▶ _Your task_: From the passage on episode-of-care costs, set down word for word the portion between "To estimate the" and "be $18.2 billion nationally.", inclusive.

The most expensive condition was osteoarthritis, and most episodes of care for osteoarthritis involved elective hip or knee replacement. Other high-cost episodes included those for cardiovascular conditions and musculoskeletal conditions (hip and leg fractures). This is not surprising, since the usual candidates for bundled payments are episodes of care for hip fractures and joint replacements3 and for cardiac care.4 Individual cancers did not make the top 17 (colon cancer being the most costly, at number 28), though cancer as a whole is very costly.

A cost-distribution analysis for the 17 most expensive episodes shows that the initial inpatient admission accounted for 60% of spending. Subsequent admissions (i.e., readmissions related to the same organ system) accounted for 23%, with separately billed physician services (i.e., procedures and evaluation and management) totaling another 10% and non-inpatient imaging representing 1%. The remainder of spending was for durable medical equipment, home health care, hospice care, and other items.

By averaging costs for each condition in the 306 hospital referral regions, we also found that spending varies widely from region to region. For each condition, some regions are high-cost, whereas others are low-cost. To translate this variation into potential dollars saved, we simulated what the spending would be if costs in each area in which the average was above the 25th percentile were brought down to the 25th-percentile level — a feat that might be accomplished if, for example, Medicare paid a bundled rate for episodes and capped it at the level of the 25th-percentile areas. If it did so, the reduction in costs for these 17 conditions would be $10 billion annually. If the cap were set at the 50th-percentile level, the savings would be $4.7 billion. If such caps were applied to all 245 episode types, the annual savings gained from reducing spending to the 25th-percentile level would total $29 billion; reducing it to the 50th-percentile level would save $15 billion.

To estimate the amounts of patient-based global payments, we determined the average costs per patient in each of the 306 hospital referral regions, again adjusting for regional price differences. Setting the patient-based global payment at the level of average spending in the 25th-percentile regions would save $35 billion nationally. If spending were set at the 50th-percentile level, the savings would be $18.2 billion nationally.

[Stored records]
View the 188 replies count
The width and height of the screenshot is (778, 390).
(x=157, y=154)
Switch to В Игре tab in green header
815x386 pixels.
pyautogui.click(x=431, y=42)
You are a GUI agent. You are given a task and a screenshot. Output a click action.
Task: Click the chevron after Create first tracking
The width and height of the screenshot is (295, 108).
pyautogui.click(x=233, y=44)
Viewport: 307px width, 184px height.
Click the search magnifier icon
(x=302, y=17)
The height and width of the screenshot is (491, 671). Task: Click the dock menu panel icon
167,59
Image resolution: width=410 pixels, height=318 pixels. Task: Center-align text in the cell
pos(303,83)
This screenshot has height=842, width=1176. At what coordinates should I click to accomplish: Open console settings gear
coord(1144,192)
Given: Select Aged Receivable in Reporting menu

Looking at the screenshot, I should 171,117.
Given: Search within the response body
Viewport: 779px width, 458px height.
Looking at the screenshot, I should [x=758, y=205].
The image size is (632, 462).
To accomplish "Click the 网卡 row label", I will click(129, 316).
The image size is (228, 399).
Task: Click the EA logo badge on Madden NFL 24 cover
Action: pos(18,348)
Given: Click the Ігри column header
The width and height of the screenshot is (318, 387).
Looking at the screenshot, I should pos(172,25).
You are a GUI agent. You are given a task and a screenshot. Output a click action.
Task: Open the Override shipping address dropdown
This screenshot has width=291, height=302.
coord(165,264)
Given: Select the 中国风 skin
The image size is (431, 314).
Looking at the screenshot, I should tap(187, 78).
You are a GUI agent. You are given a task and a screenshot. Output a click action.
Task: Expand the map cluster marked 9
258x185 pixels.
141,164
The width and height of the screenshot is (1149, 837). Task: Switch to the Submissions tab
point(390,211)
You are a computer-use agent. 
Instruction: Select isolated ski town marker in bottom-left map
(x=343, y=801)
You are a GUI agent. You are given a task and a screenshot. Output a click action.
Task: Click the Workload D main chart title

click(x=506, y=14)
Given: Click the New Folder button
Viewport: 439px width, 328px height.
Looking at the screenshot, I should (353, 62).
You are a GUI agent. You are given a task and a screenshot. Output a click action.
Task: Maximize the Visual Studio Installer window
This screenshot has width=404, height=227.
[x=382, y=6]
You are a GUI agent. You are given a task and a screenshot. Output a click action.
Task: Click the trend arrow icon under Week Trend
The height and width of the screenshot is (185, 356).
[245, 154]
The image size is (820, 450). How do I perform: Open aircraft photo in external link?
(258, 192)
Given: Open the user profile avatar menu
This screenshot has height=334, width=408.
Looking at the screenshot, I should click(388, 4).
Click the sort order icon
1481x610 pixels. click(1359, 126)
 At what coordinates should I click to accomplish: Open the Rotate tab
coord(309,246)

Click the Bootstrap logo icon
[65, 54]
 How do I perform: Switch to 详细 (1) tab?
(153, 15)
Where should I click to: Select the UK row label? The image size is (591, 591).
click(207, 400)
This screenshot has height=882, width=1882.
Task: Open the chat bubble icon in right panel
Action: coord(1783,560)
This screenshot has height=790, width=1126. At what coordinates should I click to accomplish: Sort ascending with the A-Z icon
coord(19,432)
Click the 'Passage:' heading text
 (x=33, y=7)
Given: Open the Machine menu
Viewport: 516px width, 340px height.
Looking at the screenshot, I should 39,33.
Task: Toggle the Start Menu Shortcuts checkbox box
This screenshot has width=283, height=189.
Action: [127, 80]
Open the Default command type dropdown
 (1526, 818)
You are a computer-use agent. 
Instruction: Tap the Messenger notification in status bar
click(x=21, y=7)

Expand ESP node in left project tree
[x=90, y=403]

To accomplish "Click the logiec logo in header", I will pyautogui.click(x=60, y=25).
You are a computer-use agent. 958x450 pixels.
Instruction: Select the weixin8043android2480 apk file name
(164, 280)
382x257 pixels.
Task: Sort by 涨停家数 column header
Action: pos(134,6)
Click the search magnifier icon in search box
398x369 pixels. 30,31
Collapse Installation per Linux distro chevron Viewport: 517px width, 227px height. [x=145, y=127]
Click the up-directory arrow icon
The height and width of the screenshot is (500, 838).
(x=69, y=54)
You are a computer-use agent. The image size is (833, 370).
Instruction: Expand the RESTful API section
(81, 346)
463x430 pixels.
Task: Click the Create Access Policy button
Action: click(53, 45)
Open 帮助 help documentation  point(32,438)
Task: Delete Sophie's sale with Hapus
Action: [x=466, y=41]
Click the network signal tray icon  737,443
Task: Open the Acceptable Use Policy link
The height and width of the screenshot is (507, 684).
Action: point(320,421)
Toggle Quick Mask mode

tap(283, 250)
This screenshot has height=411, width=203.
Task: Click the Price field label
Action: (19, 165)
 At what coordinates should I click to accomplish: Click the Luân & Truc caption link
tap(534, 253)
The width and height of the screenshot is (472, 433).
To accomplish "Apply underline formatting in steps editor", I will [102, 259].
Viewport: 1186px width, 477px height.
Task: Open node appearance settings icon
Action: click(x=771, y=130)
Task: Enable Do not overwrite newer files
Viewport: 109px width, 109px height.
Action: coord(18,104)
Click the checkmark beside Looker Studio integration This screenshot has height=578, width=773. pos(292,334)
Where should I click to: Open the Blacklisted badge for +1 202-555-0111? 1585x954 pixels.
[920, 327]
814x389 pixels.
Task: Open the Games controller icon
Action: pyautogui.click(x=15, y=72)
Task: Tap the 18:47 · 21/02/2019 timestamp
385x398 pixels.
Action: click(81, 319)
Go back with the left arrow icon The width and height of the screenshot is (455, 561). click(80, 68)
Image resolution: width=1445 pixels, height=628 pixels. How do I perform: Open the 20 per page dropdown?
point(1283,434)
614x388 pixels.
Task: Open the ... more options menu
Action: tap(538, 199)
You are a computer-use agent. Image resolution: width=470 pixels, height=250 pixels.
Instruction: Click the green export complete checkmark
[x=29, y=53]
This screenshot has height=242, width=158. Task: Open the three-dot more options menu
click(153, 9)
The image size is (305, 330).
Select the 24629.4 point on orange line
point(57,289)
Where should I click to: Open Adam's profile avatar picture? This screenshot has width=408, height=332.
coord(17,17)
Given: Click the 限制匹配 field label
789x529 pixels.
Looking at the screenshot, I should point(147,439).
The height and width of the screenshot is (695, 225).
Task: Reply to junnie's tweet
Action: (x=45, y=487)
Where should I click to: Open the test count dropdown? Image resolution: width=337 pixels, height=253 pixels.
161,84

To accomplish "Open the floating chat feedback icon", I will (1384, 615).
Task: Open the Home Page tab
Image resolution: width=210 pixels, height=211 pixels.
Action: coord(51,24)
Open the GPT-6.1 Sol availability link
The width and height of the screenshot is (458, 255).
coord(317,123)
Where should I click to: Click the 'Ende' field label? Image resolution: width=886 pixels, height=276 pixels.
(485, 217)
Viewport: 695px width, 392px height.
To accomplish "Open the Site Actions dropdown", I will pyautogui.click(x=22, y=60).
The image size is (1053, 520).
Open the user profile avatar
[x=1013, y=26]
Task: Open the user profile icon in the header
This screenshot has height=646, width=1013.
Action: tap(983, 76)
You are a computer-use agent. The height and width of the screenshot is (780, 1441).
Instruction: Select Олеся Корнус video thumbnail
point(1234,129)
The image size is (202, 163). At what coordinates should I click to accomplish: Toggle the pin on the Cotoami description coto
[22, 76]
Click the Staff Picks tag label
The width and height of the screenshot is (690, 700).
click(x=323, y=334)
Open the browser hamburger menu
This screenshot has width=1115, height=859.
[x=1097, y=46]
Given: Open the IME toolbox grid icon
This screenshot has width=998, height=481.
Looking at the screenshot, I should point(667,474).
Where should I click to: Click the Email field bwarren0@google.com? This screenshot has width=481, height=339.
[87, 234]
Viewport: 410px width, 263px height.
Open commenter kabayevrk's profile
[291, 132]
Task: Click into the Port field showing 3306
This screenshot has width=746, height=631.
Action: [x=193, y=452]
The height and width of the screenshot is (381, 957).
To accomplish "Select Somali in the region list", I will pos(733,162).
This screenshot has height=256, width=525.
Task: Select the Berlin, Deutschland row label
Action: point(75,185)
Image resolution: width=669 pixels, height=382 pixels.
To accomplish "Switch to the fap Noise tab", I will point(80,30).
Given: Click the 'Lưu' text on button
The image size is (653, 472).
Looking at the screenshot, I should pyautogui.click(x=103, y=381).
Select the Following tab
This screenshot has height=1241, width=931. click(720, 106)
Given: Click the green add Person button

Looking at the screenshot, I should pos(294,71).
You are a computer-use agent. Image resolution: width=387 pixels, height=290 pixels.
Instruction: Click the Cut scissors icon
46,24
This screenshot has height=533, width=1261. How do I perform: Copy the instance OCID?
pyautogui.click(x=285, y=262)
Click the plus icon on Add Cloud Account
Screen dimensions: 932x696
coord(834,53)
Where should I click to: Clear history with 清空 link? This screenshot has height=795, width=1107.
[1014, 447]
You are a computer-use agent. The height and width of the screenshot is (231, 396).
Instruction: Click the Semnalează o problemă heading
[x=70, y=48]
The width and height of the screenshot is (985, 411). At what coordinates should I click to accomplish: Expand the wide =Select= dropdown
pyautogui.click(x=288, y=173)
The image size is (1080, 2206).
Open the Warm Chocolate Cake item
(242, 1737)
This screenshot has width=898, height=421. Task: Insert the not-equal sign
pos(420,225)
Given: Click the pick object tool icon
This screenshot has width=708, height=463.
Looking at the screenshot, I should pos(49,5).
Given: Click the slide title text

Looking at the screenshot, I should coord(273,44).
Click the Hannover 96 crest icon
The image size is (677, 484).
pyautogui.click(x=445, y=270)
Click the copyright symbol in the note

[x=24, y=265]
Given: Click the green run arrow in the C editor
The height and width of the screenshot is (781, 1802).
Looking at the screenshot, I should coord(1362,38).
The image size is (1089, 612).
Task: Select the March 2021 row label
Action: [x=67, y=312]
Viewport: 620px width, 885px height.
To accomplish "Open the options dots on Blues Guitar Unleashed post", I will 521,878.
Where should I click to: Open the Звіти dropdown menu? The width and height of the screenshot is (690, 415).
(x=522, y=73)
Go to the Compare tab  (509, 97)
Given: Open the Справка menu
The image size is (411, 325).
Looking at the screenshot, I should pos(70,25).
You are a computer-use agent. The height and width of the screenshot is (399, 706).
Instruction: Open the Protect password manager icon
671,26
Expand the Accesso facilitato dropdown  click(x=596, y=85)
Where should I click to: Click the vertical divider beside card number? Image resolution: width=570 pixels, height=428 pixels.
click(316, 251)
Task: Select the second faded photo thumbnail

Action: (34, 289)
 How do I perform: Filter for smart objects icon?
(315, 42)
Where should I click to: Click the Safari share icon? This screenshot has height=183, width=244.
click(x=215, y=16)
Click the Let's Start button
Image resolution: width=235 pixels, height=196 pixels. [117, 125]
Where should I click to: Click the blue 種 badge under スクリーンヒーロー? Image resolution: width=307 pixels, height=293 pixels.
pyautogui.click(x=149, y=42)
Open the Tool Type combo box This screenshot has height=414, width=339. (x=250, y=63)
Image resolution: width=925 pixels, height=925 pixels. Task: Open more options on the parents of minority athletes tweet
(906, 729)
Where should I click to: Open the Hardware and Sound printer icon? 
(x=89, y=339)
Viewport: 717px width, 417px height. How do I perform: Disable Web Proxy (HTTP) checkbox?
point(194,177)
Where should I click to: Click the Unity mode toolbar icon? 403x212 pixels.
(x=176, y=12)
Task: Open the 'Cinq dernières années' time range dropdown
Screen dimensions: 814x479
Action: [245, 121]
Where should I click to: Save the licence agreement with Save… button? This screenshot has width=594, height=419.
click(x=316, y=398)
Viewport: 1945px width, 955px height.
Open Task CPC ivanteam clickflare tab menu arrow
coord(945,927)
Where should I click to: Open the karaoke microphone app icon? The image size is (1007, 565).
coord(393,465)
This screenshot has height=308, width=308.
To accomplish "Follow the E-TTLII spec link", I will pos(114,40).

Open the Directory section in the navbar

▶ _Answer to this problem_:
To estimate the amounts of patient-based global payments, we determined the average costs per patient in each of the 306 hospital referral regions, again adjusting for regional price differences. Setting the patient-based global payment at the level of average spending in the 25th-percentile regions would save $35 billion nationally. If spending were set at the 50th-percentile level, the savings would be $18.2 billion nationally.